L’un des thèmes choisis par l’association BeCommere, pour la conférence qu’elle organisait cette semaine, était l’intelligence artificielle. IA et GDPR sont-ils compatibles ou antinomiques? Faut-il réguler, imaginer des règles de bonne conduite? Quid des arguments concurrentiels, différenciateurs, d’acteurs locaux, soumis aux dispositions nouvelles édictées par l’Europe face à la concurrence et aux pratiques d’acteurs n’ayant pas les mêmes préoccupations ou “réflexes” éthiques?
Vaste sujet, vaste débat. La table ronde qui avait été organisée a donné lieu à des échanges croisant points de vue purement commerciaux, orientés technique et considérations plus juridiques.
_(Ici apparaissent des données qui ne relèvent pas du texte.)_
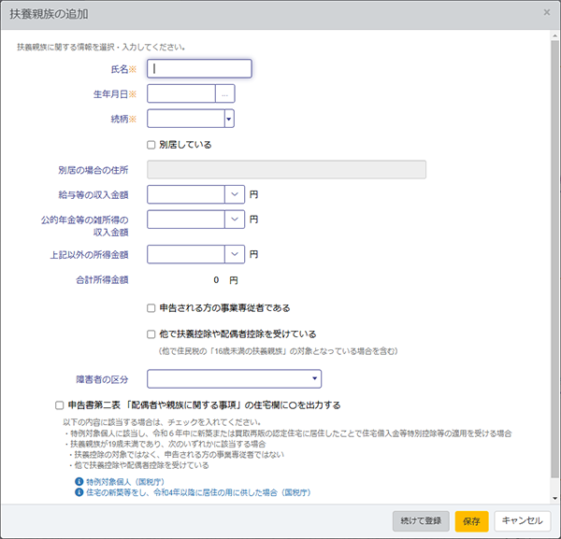Tick 他で扶養控除や配偶者控除を受けている checkbox
Viewport: 561px width, 539px height.
coord(151,333)
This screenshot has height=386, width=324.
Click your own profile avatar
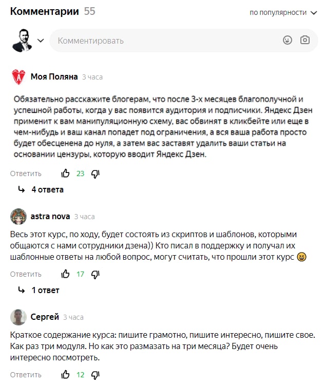21,40
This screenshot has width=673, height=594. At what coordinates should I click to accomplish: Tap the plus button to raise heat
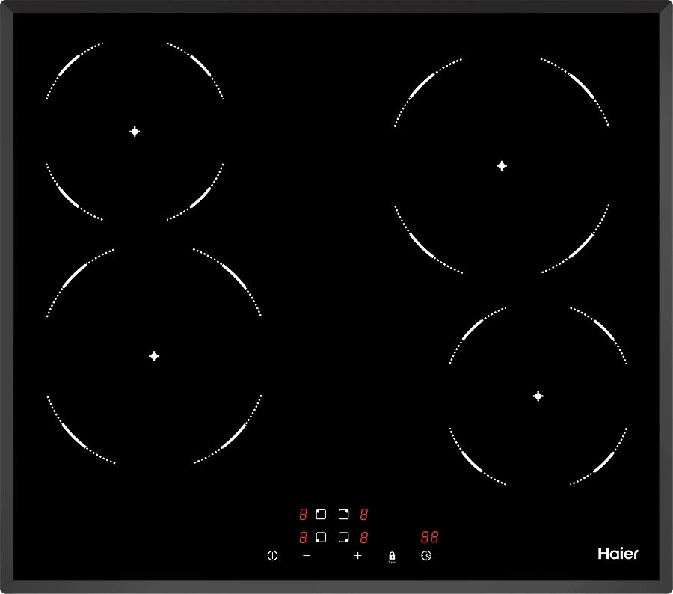pyautogui.click(x=357, y=556)

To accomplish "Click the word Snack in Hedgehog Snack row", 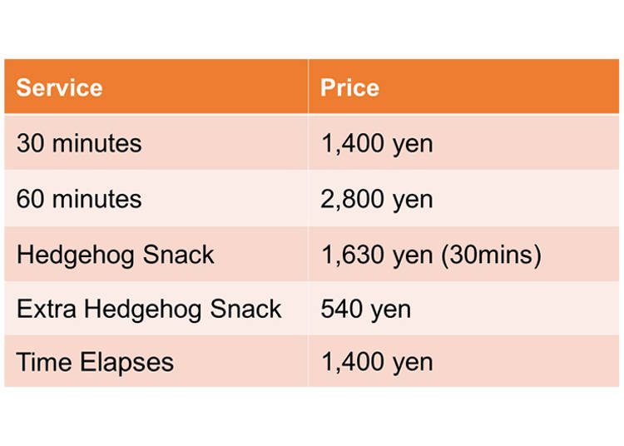I will [178, 255].
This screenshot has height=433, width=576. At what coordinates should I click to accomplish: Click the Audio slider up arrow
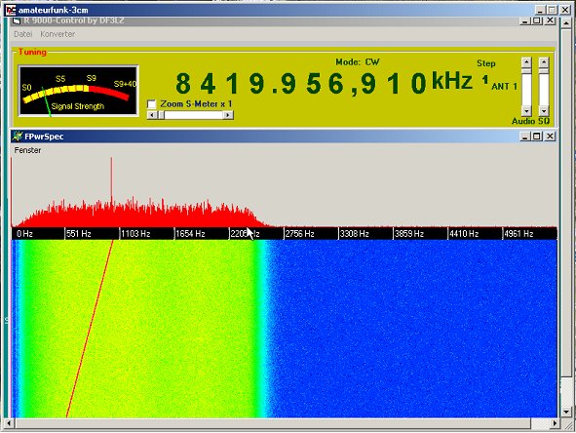[x=526, y=61]
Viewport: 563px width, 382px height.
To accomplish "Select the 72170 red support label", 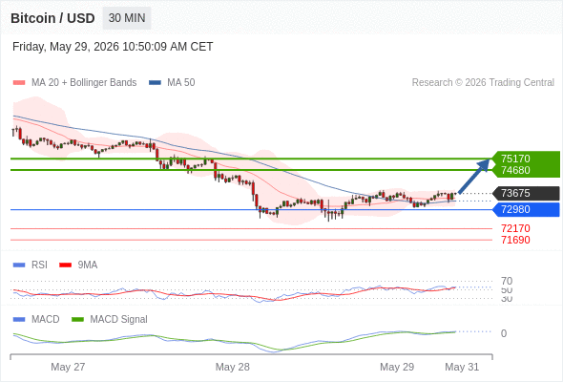I will pos(515,228).
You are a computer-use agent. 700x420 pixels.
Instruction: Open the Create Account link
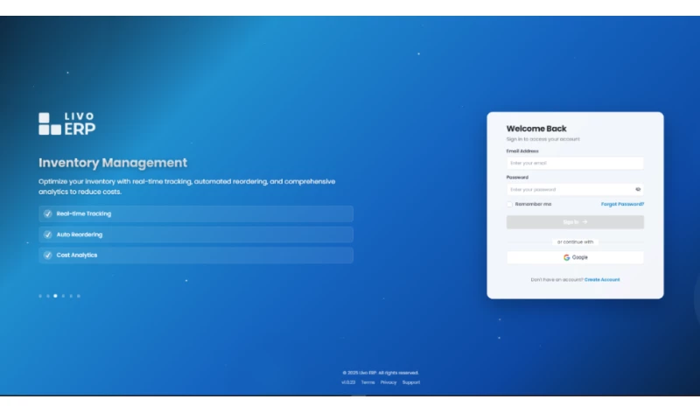tap(602, 280)
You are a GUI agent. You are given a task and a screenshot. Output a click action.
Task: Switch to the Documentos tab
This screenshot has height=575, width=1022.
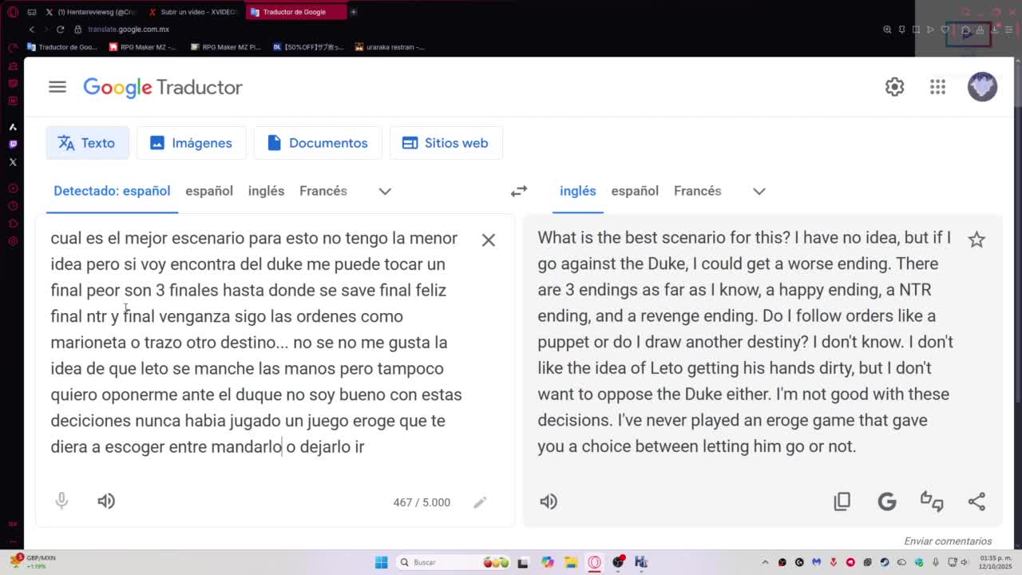coord(318,143)
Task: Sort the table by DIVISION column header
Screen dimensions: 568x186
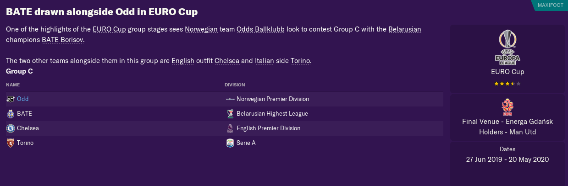Action: (x=235, y=85)
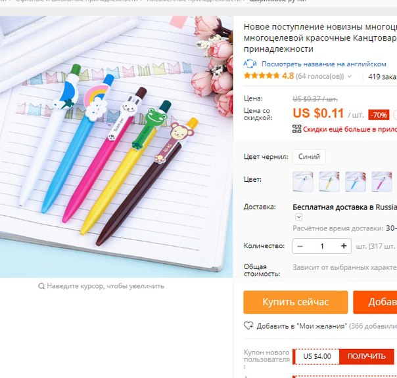Open Посмотреть название на английском link
This screenshot has width=397, height=378.
point(324,64)
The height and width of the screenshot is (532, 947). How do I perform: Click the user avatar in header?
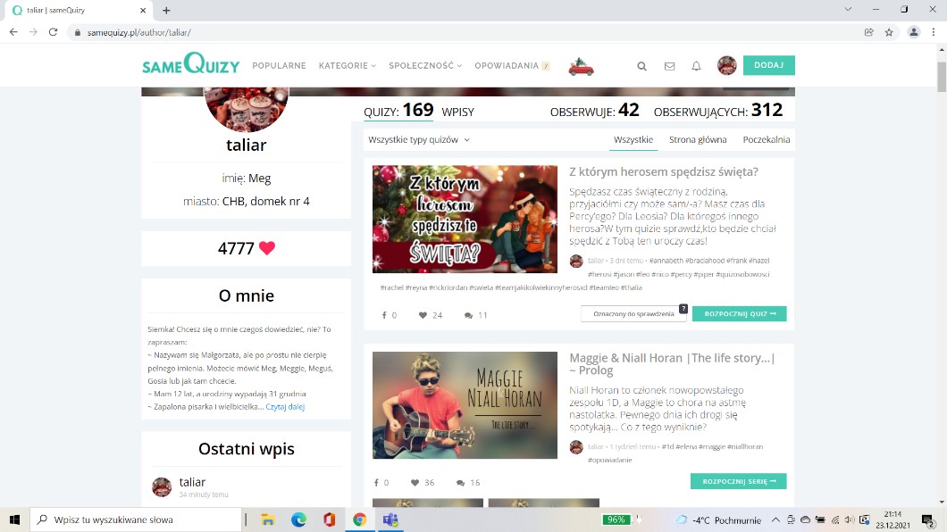click(x=727, y=65)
Petit aperçu des idées et avis exprimés…
Le GDPR, une bonne ou une mauvaise chose pour la “compétitivité” européenne?
Certes, les dispositions de la Directive européenne sur la Protection des données sont une entrave à l’exploitation – libre ou sauvage, selon l’angle sous lequel on se place – des données mais de là à dire que c’est un frein pour l’innovation ou une balle que l’Europe se tirerait dans le pied, c’est un pas que personne dans le panel n’a franchi.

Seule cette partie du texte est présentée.